Discovery and Characterization of Small Molecule Inhibitors of SWI/SNF ATPase Activity in BRG1/SMARCA4-Deficient Non-Small Cell Lung Cancers

Members of the ATP-dependent SWI/SNF chromatin remodeling complexes are among the most frequently mutated genes across various cancers informing critical roles of their dysregulation towards the malignant state. While elucidating the mechanisms of SWI/SNF mutations remains a significant area of investigation, recent studies have also revealed an important role for the remaining SWI/SNF activity in supporting the growth of SWI/SNF-mutant cancers. In particular, the discovery of synthetic lethality between BRM/SMARCA2 and BRG1/SMARCA4, the highly homologous and mutually exclusive catalytic subunits of SWI/SNF complexes, has driven great interest in pursuing the therapeutic targeting of BRM in BRG1-mutant/deficient cancers.
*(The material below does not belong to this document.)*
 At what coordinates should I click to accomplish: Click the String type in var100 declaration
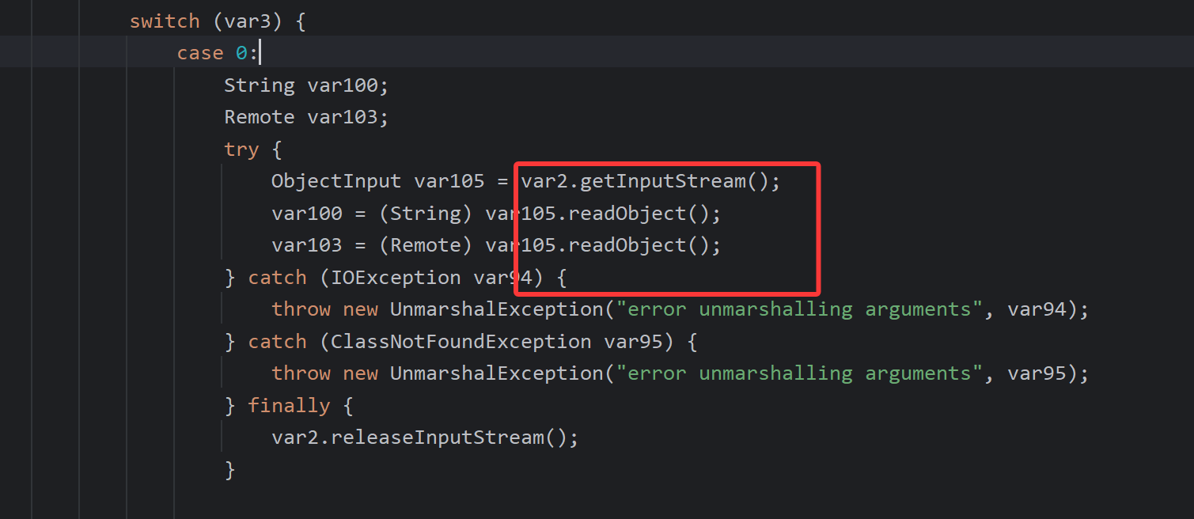(259, 85)
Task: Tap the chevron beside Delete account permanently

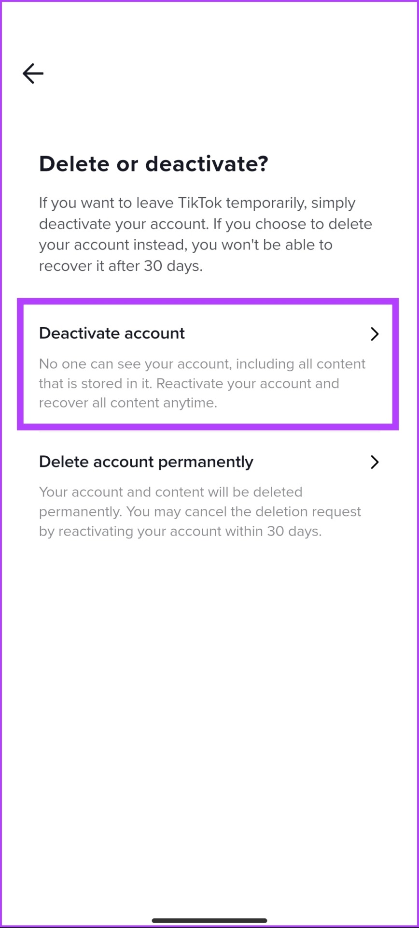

We report for the first time the discovery and functional characterization of allosteric small molecule dual inhibitors of BRM and BRG1 ATPase activity. BRM011 and its structurally related analogs display cellular activity in modulating BRM-dependent gene expression and inducing growth inhibition in BRG1-mutant lung cancer models. Genome wide assessments show that BRM011 treatment induces specific changes in chromatin accessibility and gene expression profiles similar to genetic depletion of BRM. Overall, these studies not only elucidate the previously unexplored feasibility of chemically modulating the enzymatic activity of such a complex and unprecedented target, but also provide fundamental tools for further dissecting SWI/SNF function in cancers, normal tissues and other disease contexts.